Data to use ▸
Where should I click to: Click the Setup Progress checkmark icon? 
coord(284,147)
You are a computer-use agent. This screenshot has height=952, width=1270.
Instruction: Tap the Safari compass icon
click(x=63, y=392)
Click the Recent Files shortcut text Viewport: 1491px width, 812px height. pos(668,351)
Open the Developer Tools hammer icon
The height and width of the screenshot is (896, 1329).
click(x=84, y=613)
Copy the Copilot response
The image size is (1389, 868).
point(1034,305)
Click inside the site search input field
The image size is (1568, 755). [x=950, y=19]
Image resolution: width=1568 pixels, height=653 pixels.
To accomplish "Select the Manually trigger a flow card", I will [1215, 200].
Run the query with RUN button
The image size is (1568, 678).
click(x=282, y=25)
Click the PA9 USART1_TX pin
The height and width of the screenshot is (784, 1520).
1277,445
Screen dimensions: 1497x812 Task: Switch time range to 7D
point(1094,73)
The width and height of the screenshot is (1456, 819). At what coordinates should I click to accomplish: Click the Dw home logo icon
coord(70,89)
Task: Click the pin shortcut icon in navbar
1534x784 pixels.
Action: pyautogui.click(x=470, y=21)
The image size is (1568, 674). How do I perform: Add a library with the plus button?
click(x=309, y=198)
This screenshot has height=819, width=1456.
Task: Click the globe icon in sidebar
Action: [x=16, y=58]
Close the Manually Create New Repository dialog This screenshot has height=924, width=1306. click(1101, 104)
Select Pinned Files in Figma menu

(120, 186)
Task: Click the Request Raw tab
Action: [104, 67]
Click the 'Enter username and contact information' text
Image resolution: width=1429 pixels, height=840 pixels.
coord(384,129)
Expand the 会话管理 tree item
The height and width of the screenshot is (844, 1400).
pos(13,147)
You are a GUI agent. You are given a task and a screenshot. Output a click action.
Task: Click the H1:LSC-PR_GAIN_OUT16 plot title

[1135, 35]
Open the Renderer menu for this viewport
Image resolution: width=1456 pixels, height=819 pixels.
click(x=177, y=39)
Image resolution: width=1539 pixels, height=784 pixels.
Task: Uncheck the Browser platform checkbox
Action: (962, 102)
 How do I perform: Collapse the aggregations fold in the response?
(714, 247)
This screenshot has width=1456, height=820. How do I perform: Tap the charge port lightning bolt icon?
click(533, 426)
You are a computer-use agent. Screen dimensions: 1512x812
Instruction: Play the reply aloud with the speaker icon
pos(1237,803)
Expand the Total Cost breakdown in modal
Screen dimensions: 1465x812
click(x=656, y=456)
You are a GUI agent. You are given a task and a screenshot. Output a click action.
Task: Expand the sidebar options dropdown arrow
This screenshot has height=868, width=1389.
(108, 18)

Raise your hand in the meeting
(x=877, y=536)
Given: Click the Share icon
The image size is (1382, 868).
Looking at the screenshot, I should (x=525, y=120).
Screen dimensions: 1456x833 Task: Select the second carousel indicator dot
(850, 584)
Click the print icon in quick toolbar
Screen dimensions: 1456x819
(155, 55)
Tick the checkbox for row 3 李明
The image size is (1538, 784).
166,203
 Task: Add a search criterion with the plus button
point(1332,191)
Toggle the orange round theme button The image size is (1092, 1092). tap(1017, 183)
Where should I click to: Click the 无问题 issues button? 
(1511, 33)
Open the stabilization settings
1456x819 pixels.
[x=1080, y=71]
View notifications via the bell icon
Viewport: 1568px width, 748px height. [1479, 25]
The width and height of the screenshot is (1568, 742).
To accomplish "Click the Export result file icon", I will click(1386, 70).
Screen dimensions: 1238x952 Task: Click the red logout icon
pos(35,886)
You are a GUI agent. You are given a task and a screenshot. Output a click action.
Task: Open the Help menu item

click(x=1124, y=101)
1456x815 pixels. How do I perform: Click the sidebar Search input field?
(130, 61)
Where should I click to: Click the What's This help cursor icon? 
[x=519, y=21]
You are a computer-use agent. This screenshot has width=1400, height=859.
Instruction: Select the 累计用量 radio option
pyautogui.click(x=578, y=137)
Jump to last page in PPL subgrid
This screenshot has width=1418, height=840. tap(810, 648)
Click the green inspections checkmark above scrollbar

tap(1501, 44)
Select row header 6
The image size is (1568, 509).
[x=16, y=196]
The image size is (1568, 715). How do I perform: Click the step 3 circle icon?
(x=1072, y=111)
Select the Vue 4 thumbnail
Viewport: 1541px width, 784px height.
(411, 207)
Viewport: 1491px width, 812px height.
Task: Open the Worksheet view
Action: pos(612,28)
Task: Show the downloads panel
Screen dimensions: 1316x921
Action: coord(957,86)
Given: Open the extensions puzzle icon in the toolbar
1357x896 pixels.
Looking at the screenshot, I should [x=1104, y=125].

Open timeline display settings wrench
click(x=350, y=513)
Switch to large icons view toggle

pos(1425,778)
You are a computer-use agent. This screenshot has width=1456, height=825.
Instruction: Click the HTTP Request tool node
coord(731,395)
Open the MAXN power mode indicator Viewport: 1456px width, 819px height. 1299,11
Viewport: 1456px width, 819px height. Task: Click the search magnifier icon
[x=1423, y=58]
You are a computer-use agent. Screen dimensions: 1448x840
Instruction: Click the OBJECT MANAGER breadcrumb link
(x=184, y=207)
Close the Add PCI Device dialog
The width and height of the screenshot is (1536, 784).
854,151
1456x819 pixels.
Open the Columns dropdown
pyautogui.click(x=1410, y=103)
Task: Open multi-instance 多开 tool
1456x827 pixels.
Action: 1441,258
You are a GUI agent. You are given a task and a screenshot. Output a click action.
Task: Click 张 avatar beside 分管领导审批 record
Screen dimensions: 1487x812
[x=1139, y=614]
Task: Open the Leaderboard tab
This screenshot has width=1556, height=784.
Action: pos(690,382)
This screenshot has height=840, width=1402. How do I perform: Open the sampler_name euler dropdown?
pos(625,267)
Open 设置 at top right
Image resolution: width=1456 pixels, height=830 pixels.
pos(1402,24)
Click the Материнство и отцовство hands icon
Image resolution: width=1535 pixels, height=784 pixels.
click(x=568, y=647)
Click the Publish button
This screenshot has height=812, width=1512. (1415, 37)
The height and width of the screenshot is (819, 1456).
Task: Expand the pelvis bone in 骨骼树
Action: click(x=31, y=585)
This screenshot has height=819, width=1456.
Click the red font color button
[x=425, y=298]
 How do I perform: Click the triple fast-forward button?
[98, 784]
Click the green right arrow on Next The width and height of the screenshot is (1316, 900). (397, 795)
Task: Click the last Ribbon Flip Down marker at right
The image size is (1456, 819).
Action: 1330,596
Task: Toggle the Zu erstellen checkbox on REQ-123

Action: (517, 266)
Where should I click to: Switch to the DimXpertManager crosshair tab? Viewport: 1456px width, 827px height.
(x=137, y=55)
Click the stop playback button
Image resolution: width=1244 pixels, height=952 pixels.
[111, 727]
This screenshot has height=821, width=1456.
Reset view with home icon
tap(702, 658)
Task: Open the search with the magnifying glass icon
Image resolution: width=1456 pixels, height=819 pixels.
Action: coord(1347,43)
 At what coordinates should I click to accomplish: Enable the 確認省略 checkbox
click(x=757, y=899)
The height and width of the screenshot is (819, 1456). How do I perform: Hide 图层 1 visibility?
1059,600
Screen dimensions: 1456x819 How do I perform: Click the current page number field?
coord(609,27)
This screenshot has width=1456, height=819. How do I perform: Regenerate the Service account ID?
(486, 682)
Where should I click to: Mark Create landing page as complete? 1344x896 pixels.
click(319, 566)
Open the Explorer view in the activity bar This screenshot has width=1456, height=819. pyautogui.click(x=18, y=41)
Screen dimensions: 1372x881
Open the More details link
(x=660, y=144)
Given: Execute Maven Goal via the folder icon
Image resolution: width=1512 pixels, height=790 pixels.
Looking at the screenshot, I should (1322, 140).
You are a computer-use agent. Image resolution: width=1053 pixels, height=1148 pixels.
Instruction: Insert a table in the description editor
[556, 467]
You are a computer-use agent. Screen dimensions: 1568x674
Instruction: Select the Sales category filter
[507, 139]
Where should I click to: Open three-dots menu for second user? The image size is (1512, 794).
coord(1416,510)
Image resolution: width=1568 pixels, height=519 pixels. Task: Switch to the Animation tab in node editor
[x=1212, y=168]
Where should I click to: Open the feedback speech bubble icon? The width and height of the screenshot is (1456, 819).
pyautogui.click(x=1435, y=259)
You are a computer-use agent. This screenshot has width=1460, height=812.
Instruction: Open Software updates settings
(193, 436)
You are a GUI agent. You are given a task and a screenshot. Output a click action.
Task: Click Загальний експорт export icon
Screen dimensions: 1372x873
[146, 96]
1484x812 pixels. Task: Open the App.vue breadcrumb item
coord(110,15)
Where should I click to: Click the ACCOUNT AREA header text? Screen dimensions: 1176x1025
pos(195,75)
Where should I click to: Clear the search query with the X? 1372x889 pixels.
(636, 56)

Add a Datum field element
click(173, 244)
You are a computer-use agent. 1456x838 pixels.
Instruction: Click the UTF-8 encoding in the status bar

Work to complete ▸
Look above for the line with "1456x827 pixels." and the line with "Open 设置 at top right". Retype those two lines and every line between them exactly, adding nothing.

Your response ▸
1456x827 pixels.
Action: 1441,258
You are a GUI agent. You are given a task and a screenshot. Output a click action.
Task: Click 张 avatar beside 分管领导审批 record
Screen dimensions: 1487x812
[x=1139, y=614]
Task: Open the Leaderboard tab
This screenshot has width=1556, height=784.
Action: pos(690,382)
This screenshot has height=840, width=1402. How do I perform: Open the sampler_name euler dropdown?
pos(625,267)
Open 设置 at top right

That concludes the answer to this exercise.